Defining CVSS, CVE and NVD

  • CVSS – The Common Vulnerability Scoring System (CVSS) is a system widely used in vulnerability management programs. CVSS indicates the severity of an information security vulnerability, and is an integral component of many vulnerability scanning tools.
  • CVE – Common Vulnerabilities and Exposures (CVE) is a list of publicly disclosed vulnerabilities and exposures that is maintained by MITRE.
  • NVD – The National Vulnerability Database (NVD) is a database, maintained by NIST, that is fully synchronized with the MITRE CVE list.

Differences between CVSS and CVE

CVSS is the overall score assigned to a vulnerability. CVE is simply a list of all publicly disclosed vulnerabilities that includes the CVE ID, a description, dates, and comments. The CVSS score is not reported in the CVE listing – you must use the NVD to find assigned CVSS scores.

Differences between CVE and NVD

The CVE list feeds into the NVD, so both are synchronized at all times. The NVD provides enhanced information above and beyond what’s in the CVE list, including patch availability and severity scores. NVD also provides an easier mechanism to search on a wide range of variables. Both CVE and NVD are sponsored by the US Federal Government and are available for free use by anyone.

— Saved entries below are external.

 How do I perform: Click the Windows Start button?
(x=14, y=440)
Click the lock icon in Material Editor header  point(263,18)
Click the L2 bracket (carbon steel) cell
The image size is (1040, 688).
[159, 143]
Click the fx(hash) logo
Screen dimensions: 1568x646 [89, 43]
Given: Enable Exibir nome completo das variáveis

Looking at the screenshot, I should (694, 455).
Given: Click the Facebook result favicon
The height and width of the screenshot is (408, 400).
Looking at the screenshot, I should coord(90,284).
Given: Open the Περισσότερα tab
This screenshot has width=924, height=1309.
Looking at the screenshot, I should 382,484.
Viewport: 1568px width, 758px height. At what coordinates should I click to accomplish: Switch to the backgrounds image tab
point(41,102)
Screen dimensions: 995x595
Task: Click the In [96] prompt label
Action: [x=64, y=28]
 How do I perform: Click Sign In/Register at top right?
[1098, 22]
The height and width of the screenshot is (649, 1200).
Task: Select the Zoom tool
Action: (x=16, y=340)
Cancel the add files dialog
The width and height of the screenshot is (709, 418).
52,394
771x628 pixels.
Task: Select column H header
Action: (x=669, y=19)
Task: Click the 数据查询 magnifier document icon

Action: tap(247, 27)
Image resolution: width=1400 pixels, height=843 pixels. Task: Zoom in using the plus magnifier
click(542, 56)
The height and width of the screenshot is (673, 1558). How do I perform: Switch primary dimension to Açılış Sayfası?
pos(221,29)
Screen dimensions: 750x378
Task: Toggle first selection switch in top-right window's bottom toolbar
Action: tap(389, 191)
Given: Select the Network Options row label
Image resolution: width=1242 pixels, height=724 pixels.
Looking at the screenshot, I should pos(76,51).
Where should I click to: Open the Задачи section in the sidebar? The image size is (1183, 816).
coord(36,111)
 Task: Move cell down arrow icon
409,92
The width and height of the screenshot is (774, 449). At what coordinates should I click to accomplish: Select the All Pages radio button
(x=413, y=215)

The CVSS score consists of three components – Base Metrics, Temporal Metrics, and Environmental Metrics. The NVD database includes all disclosed vulnerabilities, and includes a corresponding CVSS score. This score is typically comprised of Base Metrics only. Displayed only as the CVSS score, the fact that the reported number comprises only one of three CVSS metric groups can be misleading.